Pentagon reports raise questions about some weapons'
effectiveness
Desert Storm General Norman Schwarzkopf once said its record
was 33 for 33. President Bush was nearly as upbeat, claiming it
was 41 out of 42. Last week a group of independent analysts saidf
nobody can determine how many of the 47 threatening Iraqi Scud
missiles were intercepted and destroyed by U.S. Patriot
missiles.
Steven Hildreth, a Congressional Research Service defense
specialist, told the House Government Operations Committee that
the Army's 1991 data would support a claim of only "one warhead
kill." Under fire, Major General Jay Garner confirmed that the
Army, in a revised study, was dropping its kill claims from more
than 80% in Saudi Arabia to 70%, and from 50% in Israel to 40%.
The Army's about-face represented a victory for M.I.T.
professor Ted Postol, who triggered the inquiry by pointing out
that even such nonexperts as careful cnn watchers could tell
that some of the Patriots' alleged kills were clear misses.
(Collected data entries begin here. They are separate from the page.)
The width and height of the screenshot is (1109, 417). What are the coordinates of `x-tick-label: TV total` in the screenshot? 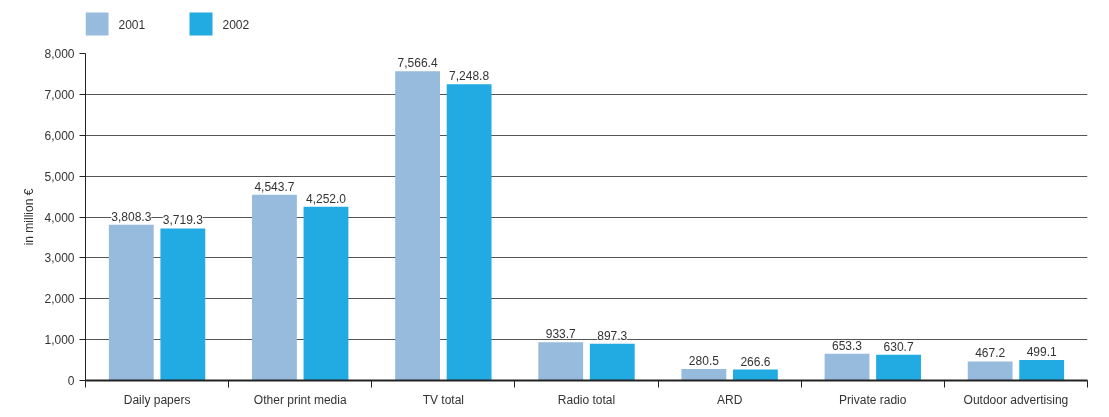 It's located at (444, 400).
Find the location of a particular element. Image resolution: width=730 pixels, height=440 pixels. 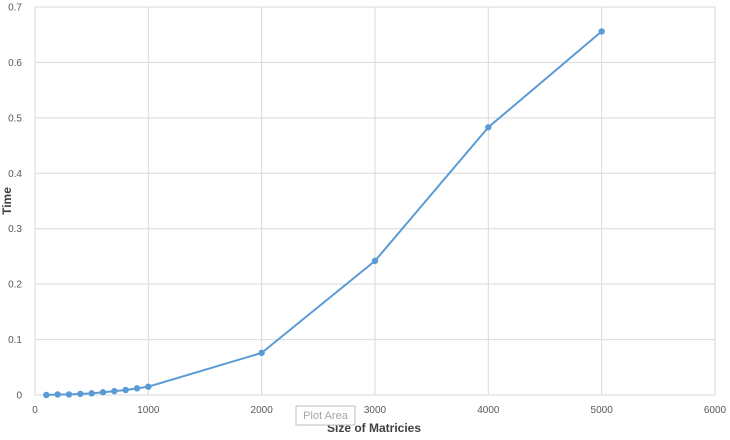

tooltip-box is located at coordinates (326, 416).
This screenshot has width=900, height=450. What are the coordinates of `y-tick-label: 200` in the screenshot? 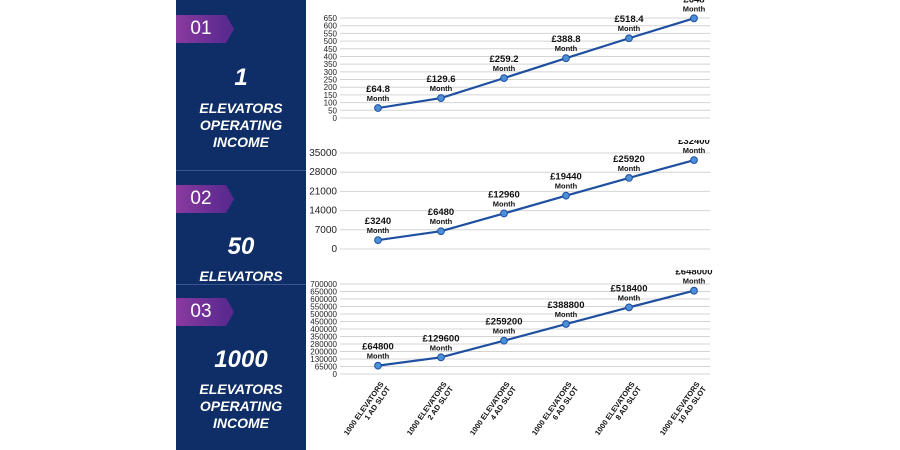 It's located at (331, 88).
Meanwhile, the performance of other high-technology
weapons also came under fire. Classified internal Pentagon
reports suggested that the vaunted F-117A Stealth fighter scored
60% of the time, not 90%, and that only about half the 288
Tomahawk missiles fired actually hit their target, down from
85%. Even with these revised figures, the high-tech successes
made the Desert Storm air campaign the most accurate in history.